You have a robot lay out exactly where all those components are going to be on the job site, and you can build that entire thing without committing anything to paper. And paper is problematic because it’s obsolete as soon as you print it. Everything’s changing, everything’s evolving. There’s so much richness of information that you don’t necessarily have on that single piece of paper. And so by eliminating paper from that digital workflow, not only were we saving a bunch of trees, we’re also really enabling the digitization of the construction industry. Which helps everyone move a lot faster with a lot more precision and fewer mistakes.
Steven Rossi-Zalmons:
Absolutely. Yeah. That’s really interesting. And I think to your point of digitizing the construction industry, I know a lot of people in the industry have a fear that that could lead to job replacement with the things like robots and other automation tools. I’m wondering what Dusty’s approach when you get that sort of pushback from people, what is your response to that?
Tessa Lau:
The reality is robots are taking jobs and the jobs that they’re taking are the ones that no one wants to do. We do a fireside chat program at Dusty, and so we bring in someone from the industry about once a quarter to talk to us about their experience, both traditionally and then after we introduced Dusty. And so Evan Masters from Southland Industries was in here yesterday talking to us about his use of Dusty. He’s a journeyman with the sheet metal union. And his comment about what is the biggest impact that Dusty made on your life is his back. He said it no longer hurts.
And that’s because prior to Dusty down, he was the guy using a total station in this case to do point layout. It’s a very arduous task. You have to stand really still. You have to position the device really carefully. You can’t move. You’re really tense. And then there’s the other guy who’s down on his hands and knees making the marks on the ground of where those points should go. Imagine that toll that takes on people’s bodies. We’re getting rid of that job. Evan still has a job. He’s now the robot operator. And in fact, Evan is now teaching people how to use Dusty. And so by getting rid of some of those unpleasant backbreaking jobs, we’re creating more jobs with people who are now leveraging technology and helping others incorporate that into their lives as well.
Steven Rossi-Zalmons:
Yeah. Yeah, that’s it. That’s great. I think that’s a great approach that it’s not necessarily that we’re… We may be eliminating a job, but we’re not eliminating jobs total. That the people will have a different job, that they’ll probably enjoy more and they’ll be more efficient doing whatever they’re doing with the technology that’s now in place.
Tessa Lau:
Exactly.
Steven Rossi-Zalmons:
So just to wrap up, if someone wants to get started with Dusty and the Field Printer, where do they go and what does that process look like?
Tessa Lau:
Yeah, so we would love to talk to you if you’re interested in learning more about Dusty, start with our website, dusty robotics.com.

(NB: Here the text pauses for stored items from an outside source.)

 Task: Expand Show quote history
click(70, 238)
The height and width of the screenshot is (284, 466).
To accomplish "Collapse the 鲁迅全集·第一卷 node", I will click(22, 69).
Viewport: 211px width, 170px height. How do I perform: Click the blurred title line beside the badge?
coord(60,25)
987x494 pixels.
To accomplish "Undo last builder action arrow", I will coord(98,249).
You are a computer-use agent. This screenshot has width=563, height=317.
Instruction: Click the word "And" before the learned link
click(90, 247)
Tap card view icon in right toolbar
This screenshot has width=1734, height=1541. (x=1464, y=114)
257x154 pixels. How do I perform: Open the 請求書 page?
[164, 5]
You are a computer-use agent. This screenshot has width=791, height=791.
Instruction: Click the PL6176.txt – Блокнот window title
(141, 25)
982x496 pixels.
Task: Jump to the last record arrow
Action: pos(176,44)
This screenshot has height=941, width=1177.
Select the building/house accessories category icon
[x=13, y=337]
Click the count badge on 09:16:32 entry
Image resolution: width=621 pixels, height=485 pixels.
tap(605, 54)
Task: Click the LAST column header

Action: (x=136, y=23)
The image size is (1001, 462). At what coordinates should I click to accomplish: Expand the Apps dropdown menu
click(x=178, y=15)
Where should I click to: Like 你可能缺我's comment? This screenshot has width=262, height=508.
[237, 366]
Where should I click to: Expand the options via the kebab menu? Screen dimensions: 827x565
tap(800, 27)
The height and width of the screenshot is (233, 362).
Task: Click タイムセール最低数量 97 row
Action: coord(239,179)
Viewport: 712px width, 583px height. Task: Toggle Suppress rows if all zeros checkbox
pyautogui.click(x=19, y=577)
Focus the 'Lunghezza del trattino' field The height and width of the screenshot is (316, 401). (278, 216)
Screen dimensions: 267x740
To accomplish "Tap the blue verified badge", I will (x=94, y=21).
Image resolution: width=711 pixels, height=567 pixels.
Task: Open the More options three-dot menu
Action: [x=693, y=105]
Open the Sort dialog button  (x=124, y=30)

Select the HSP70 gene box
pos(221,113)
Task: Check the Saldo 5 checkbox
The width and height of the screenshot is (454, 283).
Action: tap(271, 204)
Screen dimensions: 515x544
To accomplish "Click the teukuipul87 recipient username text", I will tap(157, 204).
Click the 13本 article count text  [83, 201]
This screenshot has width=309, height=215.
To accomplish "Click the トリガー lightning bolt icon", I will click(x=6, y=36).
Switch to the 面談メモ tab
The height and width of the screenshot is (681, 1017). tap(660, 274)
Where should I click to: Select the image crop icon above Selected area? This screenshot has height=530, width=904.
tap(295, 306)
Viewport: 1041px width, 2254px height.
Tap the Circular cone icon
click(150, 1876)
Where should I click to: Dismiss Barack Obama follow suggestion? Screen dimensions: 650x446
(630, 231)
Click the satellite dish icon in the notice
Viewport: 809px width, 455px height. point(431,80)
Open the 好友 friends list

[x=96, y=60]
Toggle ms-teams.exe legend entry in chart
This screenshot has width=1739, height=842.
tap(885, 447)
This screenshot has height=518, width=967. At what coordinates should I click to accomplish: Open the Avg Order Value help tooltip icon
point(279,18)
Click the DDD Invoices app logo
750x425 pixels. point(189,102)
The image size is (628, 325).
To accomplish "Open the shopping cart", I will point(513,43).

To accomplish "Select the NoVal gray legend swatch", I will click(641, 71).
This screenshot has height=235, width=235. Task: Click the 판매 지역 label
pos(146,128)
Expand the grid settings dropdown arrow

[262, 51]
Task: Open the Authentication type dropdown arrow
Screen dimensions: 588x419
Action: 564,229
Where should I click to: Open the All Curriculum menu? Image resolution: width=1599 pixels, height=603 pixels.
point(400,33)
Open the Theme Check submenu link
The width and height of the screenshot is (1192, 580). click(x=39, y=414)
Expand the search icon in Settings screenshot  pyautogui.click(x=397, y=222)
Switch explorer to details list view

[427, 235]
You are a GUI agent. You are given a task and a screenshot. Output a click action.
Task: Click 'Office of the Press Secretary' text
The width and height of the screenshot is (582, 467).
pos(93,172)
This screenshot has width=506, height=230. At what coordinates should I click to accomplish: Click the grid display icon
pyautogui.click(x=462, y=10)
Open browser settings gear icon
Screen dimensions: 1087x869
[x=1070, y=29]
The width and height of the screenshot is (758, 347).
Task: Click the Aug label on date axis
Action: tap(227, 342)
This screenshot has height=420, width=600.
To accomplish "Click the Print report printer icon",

We also have a lot of videos on our YouTube channel if you want to see it in action or hear some of our customers talk about why they’re using Dusty. And if you want to reach out to us sales@dustyrobotics.com is your best bet. I’ll see it as well as our sales team, and we’re happy to have a conversation.
Steven Rossi-Zalmons:
Tessa, thank you again for joining me today. It was great to learn more about you and about Dusty as well.
Tessa Lau:
Thank you for having me, Steven. It’s been a blast.